Full Spectrum: Credit and Banking¶
Who am I?¶
What problem am I trying to solve?¶
Lending businesses create and manage valuations and cashflow models that output the profitability expectations for customer segments. These models are complex because they form a network of equations that need to be scored efficiently and keep track of inputs/outputs at scale.
How Dask helps¶
Dask is instrumental in my work for creating efficient cashflow model management systems and general data science enablement on data lakes.
Dask provides a way to construct the dependencies of cashflow equations as a DAG (using the dask.delayed interface) and provides a good developer experience for building scoring/gamification/model tracking applications.

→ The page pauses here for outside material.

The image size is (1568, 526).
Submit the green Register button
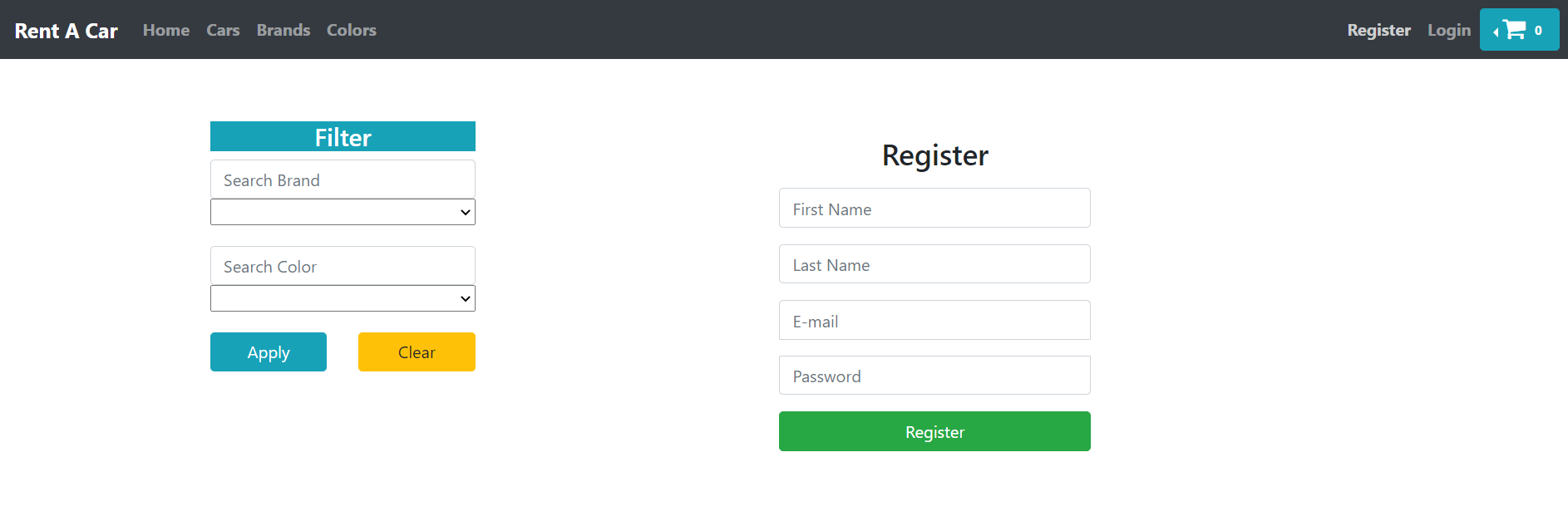click(x=934, y=431)
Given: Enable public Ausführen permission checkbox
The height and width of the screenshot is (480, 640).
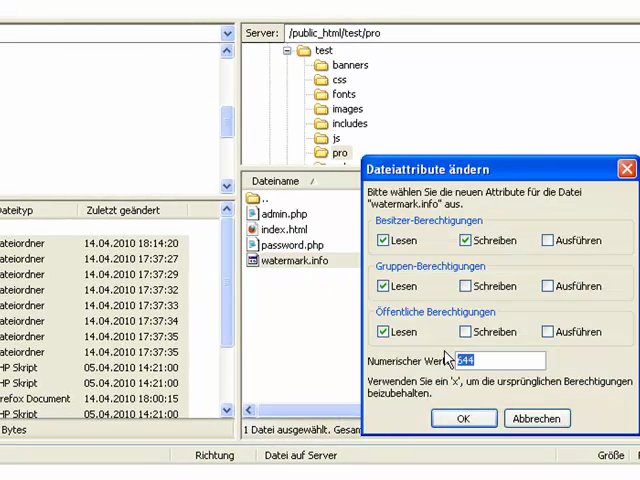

Why I chose Dask originally¶
I chose dask for three reasons:
- It was lightweight
- The granular task scheduling approach to scaling both dataframes and arbitrary computations fit my use case well
- It is easy to scale my team with Python programmers
Some of the pain points of using Dask in our problem¶
It’s hard to get organization buy-in to adopt an open-source technology without vendored support and enterprise SLAs.
In a recent project, we had to integrate with the Orc data format that turned out to be more expensive than I originally anticipated (compounded by enterprise hadoop set-up and encryption requirements). These changes have since been upstreamed though, and so things are easier now.
Some of the technology that we use around Dask¶
We deployed on generic internal server with Jenkins scheduling a Jupyter notebook to execute. We built everything out using our internal analytics platform. We didn’t have to worry about security because everything was behind a corporate firewall.